[Paulo Marcelo Sampaio é o autor destas crônicas, interpretando os
protagonistas pelos quais assina; as crônicas publicadas no Mundo Botafogo são
uma gentileza do autor.]
De Buenos Aires, Heleno de Freitas*
Quase 66 anos depois, repeti com meu amigo Geraldo Romualdo da Silva,
jornalista do “Globo Esportivo”, um passeio pela calle Florida. Foi ele que me
acompanhou no primeiro passeio pela cidade, como se pode ver na foto que
ilustra esse texto. Não precisei dessa vez usar o meu velho capote. Fazia calor
em Buenos Aires, muito diferente daquela minha temporada no boca juniors, de
onde não levei nenhuma saudade. Ao contrário. Não me adaptei por aqui.

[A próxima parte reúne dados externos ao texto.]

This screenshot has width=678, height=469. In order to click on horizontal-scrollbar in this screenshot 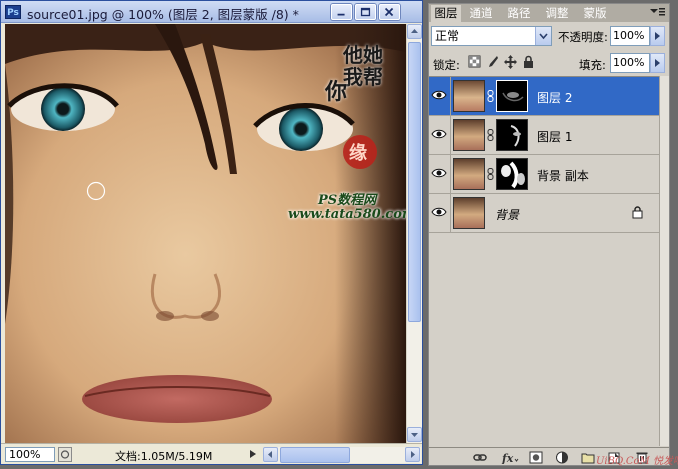, I will do `click(342, 455)`.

Treinava, vejam vocês, de sobretudo, tamanha a aversão pelo vento rascante. O
treinador, claro, ralhava comigo.
Ao
alcançar a avenida Nove de Julho – precisa-se de muito fôlego para atravessar
suas dezoito pistas de rolamento – identifiquei uma blusas listradas, perto do
Obelisco. Fui até lá. Uns tomavam sorvete, outros apreciavam alfajores. Via-se,
já à distância, que eram forasteiros. Descobri que estavam em terra portenha
pelo mesmo motivo que eu. Quis saber como andava o time. Todos estavam
desanimados. Demoraram um pouco pra me reconhecer. Quando me reconheceram,
trataram de perguntar se eu iria ao Novo Gasómetro. “Vocês são engraçados! Com
todo esse pessimismo e ainda querem me levar? Mas vou mesmo assim. O Botafogo
precisa de nós”.
Jogo
começado e cutuquei o Geraldo Romualdo. “Essa rapaziada tem razão”, cochichei
para mim mesmo. Não faltava vontade. Faltava era futebol. E muito! Vivia um
paradoxo. Ao mesmo tempo em que queria entrar em campo, dava graças a Deus por
não estar jogando. O que eu faria com o Julio Cesar – o vizinho do lado me
cantava o nome dos jogadores – que colocava atabalhoadamente a perna diante do chute
do atacante? O que eu faria com Aírton, por exemplo, um menino sem a menor
noção de tempo e espaço? Foi quando sorri, na primeira e única vez da noite.
Tomei cuidado. Fiz uma concha com a mão e a pus sobre a boca pra ninguém ver,
pra não acharem que era deboche. Lembrei-me de um episódio, lá em São João
Nepomuceno. Um infeliz que jogava no Mangueira não acertava um passe. Até que
parei o jogo e o apresentei à bola. Claro que o juizinho marcou falta técnica.
Quantas vezes eu interromperia o jogo de ontem? “Geraldo, nossos jogadores não
conseguem trocar três passes!”, reclamei com o amigo.
O san lorenzo parecia um outro time, muito diferente do que jogou no
Maracanã. Corajoso, com audácia, com vontade. Não precisava da proteção do
santo que lhe empresta o nome nem tampouco de seu torcedor mais ilustre , o
Francisco. Antes mesmo de o terceiro gol sair, dei as costas para o campo.
Desci as escadarias, uns trinta degraus e ganhei as ruas de Almagro. Parei no
primeiro bar e pedi um conhaque. Enquanto esperava pelo Geraldo, um
desconhecido, cerimonioso, bateu no meu ombro. “Você não viu nada, doutor
Heleno! Querem transformar o pouco que resta do velho estádio de General
Severiano em campos de pelada. Pobre Botafogo!”.
* Heleno de Freitas dispensa apresentações.